El taxi entró en la ciudad, costeó las alamedas del río, cruzó la avenida de los Tamarindos y los callejones húmedos de la Parte Vieja y surgió bruscamente en el paseo Marítimo, frente a un ilimitado mediodía gris surcado de gaviotas suicidas entre la llovizna. Un hombre impasible y solo, con abrigo oscuro y sombrero terciado sobre la cara, estaba mirando el mar como si contemplara el fin del mundo. Ante él, al otro lado de la barandilla, las olas saltaban sobre los rompientes en altas erupciones de espuma. Biralbo creyó ver que el hombre cobijaba un cigarrillo en la mano ahuecada para defenderlo del viento. Pensó: yo soy ese hombre. El bar donde lo había citado Lucrecia estaba sobre un acantilado que se internaba en el mar. Vio el brillo de sus cristaleras al doblar una curva. De pronto la vida entera de Biralbo cabía en los dos minutos que faltaban para que se detuviera el taxi. Sobre las crestas grises de las olas se mecían gaviotas inmóviles. Al verlas desde la ventanilla Biralbo recordó al hombre del abrigo oscuro: tenía en común con ellas la indiferencia ante el desastre. Pero ése era un modo de no pensar en el hecho pavoroso de que le quedaban segundos para encontrarse con Lucrecia. El taxista se detuvo a un lado del paseo y se quedó mirando a Biralbo en el retrovisor. «La Gaviota», dijo casi con solemnidad: «Hemos llegado.»

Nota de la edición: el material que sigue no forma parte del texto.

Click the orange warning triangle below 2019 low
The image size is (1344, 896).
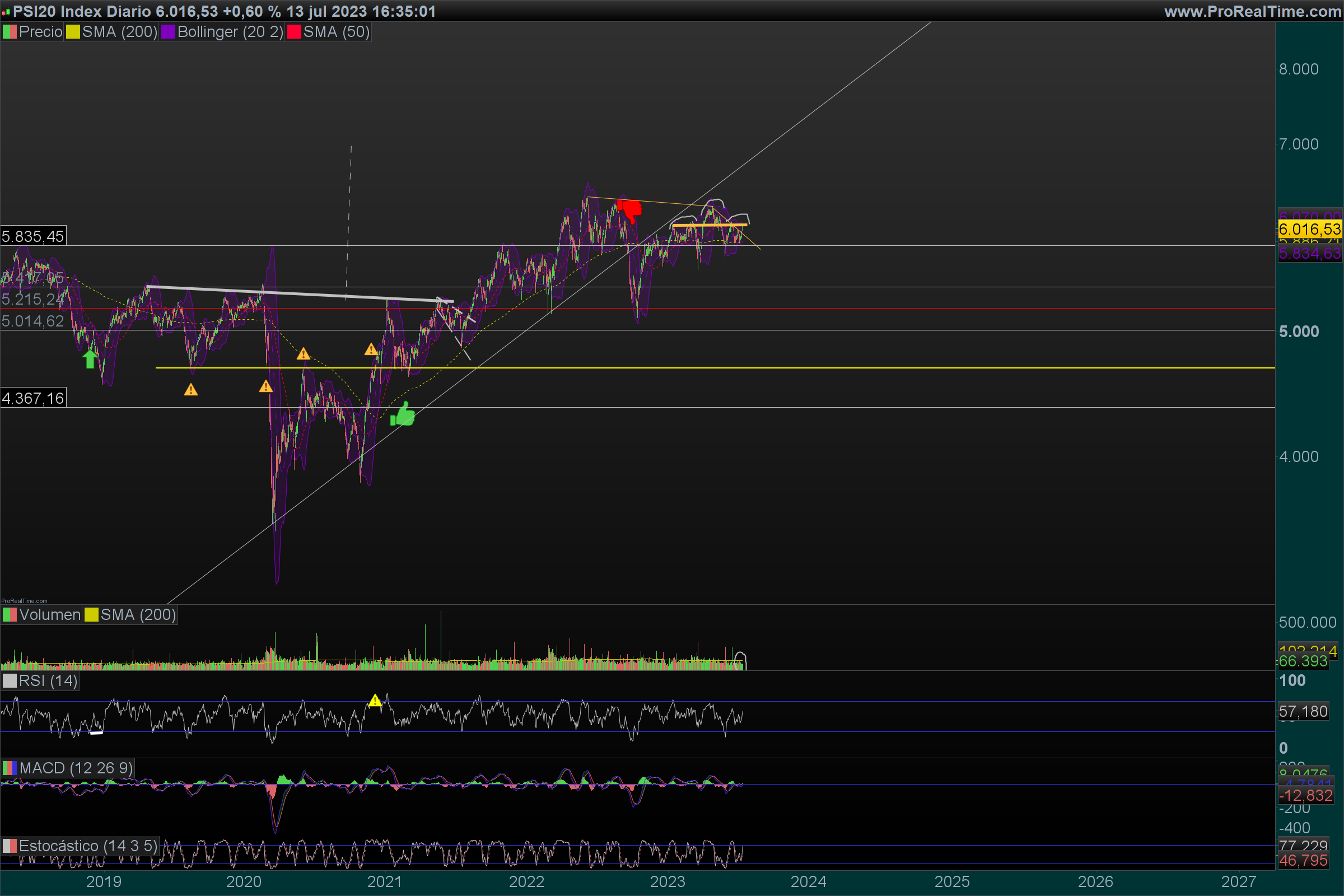pyautogui.click(x=191, y=390)
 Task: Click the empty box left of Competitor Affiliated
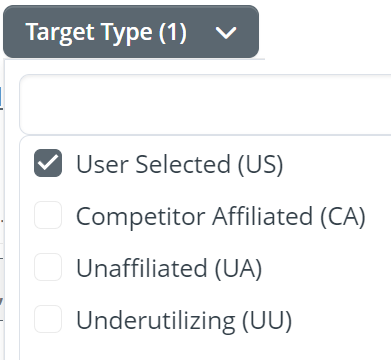point(48,215)
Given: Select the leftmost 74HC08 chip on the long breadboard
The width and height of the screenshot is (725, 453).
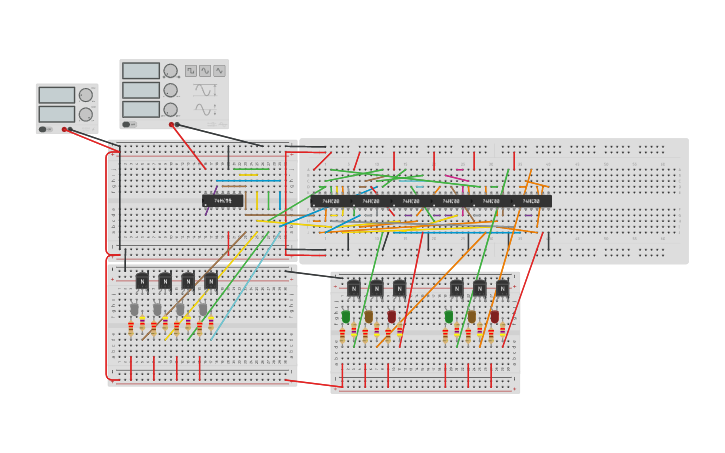Looking at the screenshot, I should pos(330,201).
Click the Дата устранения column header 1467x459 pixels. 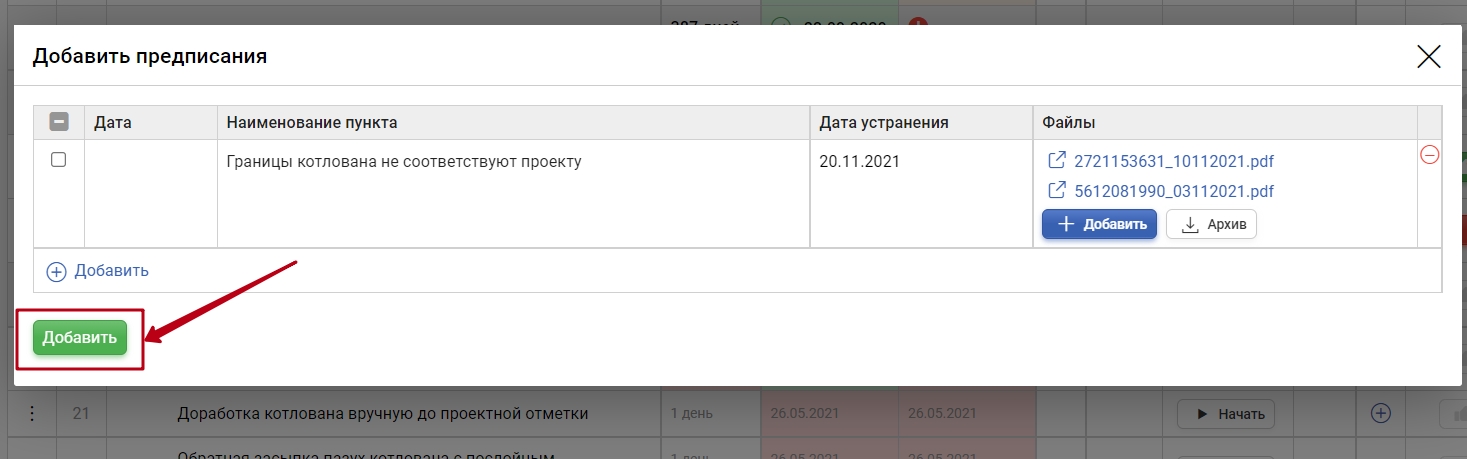883,122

A pesar de las grandes cristaleras del fondo, en La Gaviota había una opacidad de encuentros clandestinos, de whisky a deshoras y prudente alcoholismo. Las puertas automáticas se abrieron silenciosamente ante Biralbo. Vio mesas limpias y desiertas con manteles a cuadros, y una barra muy larga en la que no había nadie. Al otro lado de las cristaleras estaba la isla coronada por el faro, y tras ella la lejanía gris de los acantilados y el mar, el verde oscuro de las colinas sesgadas por la niebla. Serenamente, como si fuera otro, recordó una canción: Stormy weather. Eso le hizo acordarse de Lucrecia.
Pensó que había llegado tarde: que había equivocado la hora o el lugar de la cita. De perfil contra el remoto paisaje enturbiado a veces por las salpicaduras de la espuma una mujer fumaba ante una copa ancha y translúcida de la que no bebía. El pelo muy largo y las gafas oscuras le tapaban la cara. Se puso en pie, dejó las gafas en la mesa. «Lucrecia», dijo Biralbo, sin moverse aún, pero no la estaba llamando, incrédulamente la nombraba.